▶ **Work required**
Each entry is to be transcribed exactly, with nothing added or dropped.

== Information provided ==

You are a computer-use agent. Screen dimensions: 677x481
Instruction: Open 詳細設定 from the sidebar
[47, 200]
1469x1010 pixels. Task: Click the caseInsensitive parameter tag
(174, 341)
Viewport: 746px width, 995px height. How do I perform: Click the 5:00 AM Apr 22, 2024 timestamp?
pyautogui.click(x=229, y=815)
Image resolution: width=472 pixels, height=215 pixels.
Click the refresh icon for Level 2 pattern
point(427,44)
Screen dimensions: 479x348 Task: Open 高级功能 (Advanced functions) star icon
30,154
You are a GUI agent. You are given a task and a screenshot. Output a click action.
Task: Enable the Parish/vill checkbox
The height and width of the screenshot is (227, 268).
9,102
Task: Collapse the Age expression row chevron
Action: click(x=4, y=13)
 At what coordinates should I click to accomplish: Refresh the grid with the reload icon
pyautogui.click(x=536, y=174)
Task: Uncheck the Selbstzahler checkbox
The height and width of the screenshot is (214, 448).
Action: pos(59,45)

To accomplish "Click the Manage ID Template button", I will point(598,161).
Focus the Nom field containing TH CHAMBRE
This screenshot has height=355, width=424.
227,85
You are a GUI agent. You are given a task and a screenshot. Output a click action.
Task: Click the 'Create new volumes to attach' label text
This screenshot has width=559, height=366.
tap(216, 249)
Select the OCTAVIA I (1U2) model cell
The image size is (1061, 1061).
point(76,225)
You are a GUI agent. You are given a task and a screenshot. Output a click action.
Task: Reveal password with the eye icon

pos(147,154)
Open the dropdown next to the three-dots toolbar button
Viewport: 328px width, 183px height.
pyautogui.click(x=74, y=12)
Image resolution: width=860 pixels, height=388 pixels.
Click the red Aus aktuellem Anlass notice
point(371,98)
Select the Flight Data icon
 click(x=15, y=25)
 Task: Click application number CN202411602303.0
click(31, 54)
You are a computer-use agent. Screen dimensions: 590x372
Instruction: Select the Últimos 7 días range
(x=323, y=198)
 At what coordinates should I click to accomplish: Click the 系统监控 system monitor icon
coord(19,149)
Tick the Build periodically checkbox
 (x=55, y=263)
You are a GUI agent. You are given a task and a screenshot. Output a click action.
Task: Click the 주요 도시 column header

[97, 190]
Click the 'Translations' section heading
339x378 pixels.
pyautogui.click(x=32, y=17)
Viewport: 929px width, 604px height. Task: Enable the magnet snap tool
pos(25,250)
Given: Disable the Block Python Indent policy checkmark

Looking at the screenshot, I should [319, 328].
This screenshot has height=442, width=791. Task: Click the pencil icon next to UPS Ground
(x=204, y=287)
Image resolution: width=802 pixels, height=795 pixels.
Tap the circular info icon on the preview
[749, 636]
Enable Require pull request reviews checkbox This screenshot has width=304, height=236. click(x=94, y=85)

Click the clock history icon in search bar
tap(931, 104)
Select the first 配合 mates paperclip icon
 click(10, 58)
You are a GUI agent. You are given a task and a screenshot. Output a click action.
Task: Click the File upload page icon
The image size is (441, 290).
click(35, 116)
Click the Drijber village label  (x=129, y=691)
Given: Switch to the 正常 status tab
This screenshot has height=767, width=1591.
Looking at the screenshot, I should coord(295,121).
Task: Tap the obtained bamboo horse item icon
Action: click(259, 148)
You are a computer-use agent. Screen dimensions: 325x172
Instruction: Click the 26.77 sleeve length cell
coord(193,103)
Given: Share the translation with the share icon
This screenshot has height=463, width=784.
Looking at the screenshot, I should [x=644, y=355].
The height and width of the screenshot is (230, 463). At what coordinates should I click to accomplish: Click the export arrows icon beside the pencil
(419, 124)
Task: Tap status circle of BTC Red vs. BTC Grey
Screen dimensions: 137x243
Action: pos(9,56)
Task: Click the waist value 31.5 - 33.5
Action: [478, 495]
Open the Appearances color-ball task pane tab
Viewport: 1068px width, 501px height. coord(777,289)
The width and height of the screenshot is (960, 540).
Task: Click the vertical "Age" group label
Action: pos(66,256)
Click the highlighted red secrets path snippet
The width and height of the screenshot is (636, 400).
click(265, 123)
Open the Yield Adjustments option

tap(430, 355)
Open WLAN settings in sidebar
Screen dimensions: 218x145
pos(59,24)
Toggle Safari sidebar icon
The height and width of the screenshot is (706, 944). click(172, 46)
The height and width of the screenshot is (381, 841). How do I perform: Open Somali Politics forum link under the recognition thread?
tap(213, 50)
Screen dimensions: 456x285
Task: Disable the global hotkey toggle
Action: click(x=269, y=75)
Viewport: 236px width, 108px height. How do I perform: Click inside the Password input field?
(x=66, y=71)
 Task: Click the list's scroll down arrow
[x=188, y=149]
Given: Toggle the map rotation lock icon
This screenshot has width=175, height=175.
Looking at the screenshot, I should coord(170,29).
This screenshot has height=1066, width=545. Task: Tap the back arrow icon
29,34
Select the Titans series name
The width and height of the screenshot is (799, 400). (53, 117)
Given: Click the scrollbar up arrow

===

▶ **Answer**
You are a computer-use agent. Screen dimensions: 677x481
Instruction: Open 詳細設定 from the sidebar
[47, 200]
1469x1010 pixels. Task: Click the caseInsensitive parameter tag
(174, 341)
Viewport: 746px width, 995px height. How do I perform: Click the 5:00 AM Apr 22, 2024 timestamp?
pyautogui.click(x=229, y=815)
Image resolution: width=472 pixels, height=215 pixels.
Click the refresh icon for Level 2 pattern
point(427,44)
Screen dimensions: 479x348 Task: Open 高级功能 (Advanced functions) star icon
30,154
You are a GUI agent. You are given a task and a screenshot. Output a click action.
Task: Enable the Parish/vill checkbox
The height and width of the screenshot is (227, 268).
9,102
Task: Collapse the Age expression row chevron
Action: click(x=4, y=13)
 At what coordinates should I click to accomplish: Refresh the grid with the reload icon
pyautogui.click(x=536, y=174)
Task: Uncheck the Selbstzahler checkbox
The height and width of the screenshot is (214, 448).
Action: pos(59,45)

To accomplish "Click the Manage ID Template button", I will point(598,161).
Focus the Nom field containing TH CHAMBRE
This screenshot has height=355, width=424.
227,85
You are a GUI agent. You are given a task and a screenshot. Output a click action.
Task: Click the 'Create new volumes to attach' label text
This screenshot has width=559, height=366.
tap(216, 249)
Select the OCTAVIA I (1U2) model cell
The image size is (1061, 1061).
point(76,225)
You are a GUI agent. You are given a task and a screenshot. Output a click action.
Task: Reveal password with the eye icon

pos(147,154)
Open the dropdown next to the three-dots toolbar button
Viewport: 328px width, 183px height.
pyautogui.click(x=74, y=12)
Image resolution: width=860 pixels, height=388 pixels.
Click the red Aus aktuellem Anlass notice
point(371,98)
Select the Flight Data icon
 click(x=15, y=25)
 Task: Click application number CN202411602303.0
click(31, 54)
You are a computer-use agent. Screen dimensions: 590x372
Instruction: Select the Últimos 7 días range
(x=323, y=198)
 At what coordinates should I click to accomplish: Click the 系统监控 system monitor icon
coord(19,149)
Tick the Build periodically checkbox
 (x=55, y=263)
You are a GUI agent. You are given a task and a screenshot. Output a click action.
Task: Click the 주요 도시 column header

[97, 190]
Click the 'Translations' section heading
339x378 pixels.
pyautogui.click(x=32, y=17)
Viewport: 929px width, 604px height. Task: Enable the magnet snap tool
pos(25,250)
Given: Disable the Block Python Indent policy checkmark

Looking at the screenshot, I should [319, 328].
This screenshot has height=442, width=791. Task: Click the pencil icon next to UPS Ground
(x=204, y=287)
Image resolution: width=802 pixels, height=795 pixels.
Tap the circular info icon on the preview
[749, 636]
Enable Require pull request reviews checkbox This screenshot has width=304, height=236. click(x=94, y=85)

Click the clock history icon in search bar
tap(931, 104)
Select the first 配合 mates paperclip icon
 click(10, 58)
You are a GUI agent. You are given a task and a screenshot. Output a click action.
Task: Click the File upload page icon
The image size is (441, 290).
click(35, 116)
Click the Drijber village label  (x=129, y=691)
Given: Switch to the 正常 status tab
This screenshot has height=767, width=1591.
Looking at the screenshot, I should coord(295,121).
Task: Tap the obtained bamboo horse item icon
Action: click(259, 148)
You are a computer-use agent. Screen dimensions: 325x172
Instruction: Click the 26.77 sleeve length cell
coord(193,103)
Given: Share the translation with the share icon
This screenshot has height=463, width=784.
Looking at the screenshot, I should [x=644, y=355].
The height and width of the screenshot is (230, 463). At what coordinates should I click to accomplish: Click the export arrows icon beside the pencil
(419, 124)
Task: Tap status circle of BTC Red vs. BTC Grey
Screen dimensions: 137x243
Action: pos(9,56)
Task: Click the waist value 31.5 - 33.5
Action: [478, 495]
Open the Appearances color-ball task pane tab
Viewport: 1068px width, 501px height. coord(777,289)
The width and height of the screenshot is (960, 540).
Task: Click the vertical "Age" group label
Action: pos(66,256)
Click the highlighted red secrets path snippet
The width and height of the screenshot is (636, 400).
click(265, 123)
Open the Yield Adjustments option

tap(430, 355)
Open WLAN settings in sidebar
Screen dimensions: 218x145
pos(59,24)
Toggle Safari sidebar icon
The height and width of the screenshot is (706, 944). click(172, 46)
The height and width of the screenshot is (381, 841). How do I perform: Open Somali Politics forum link under the recognition thread?
tap(213, 50)
Screen dimensions: 456x285
Task: Disable the global hotkey toggle
Action: click(x=269, y=75)
Viewport: 236px width, 108px height. How do I perform: Click inside the Password input field?
(x=66, y=71)
 Task: Click the list's scroll down arrow
[x=188, y=149]
Given: Toggle the map rotation lock icon
This screenshot has width=175, height=175.
Looking at the screenshot, I should coord(170,29).
This screenshot has height=1066, width=545. Task: Tap the back arrow icon
29,34
Select the Titans series name
The width and height of the screenshot is (799, 400). (53, 117)
Given: Click the scrollbar up arrow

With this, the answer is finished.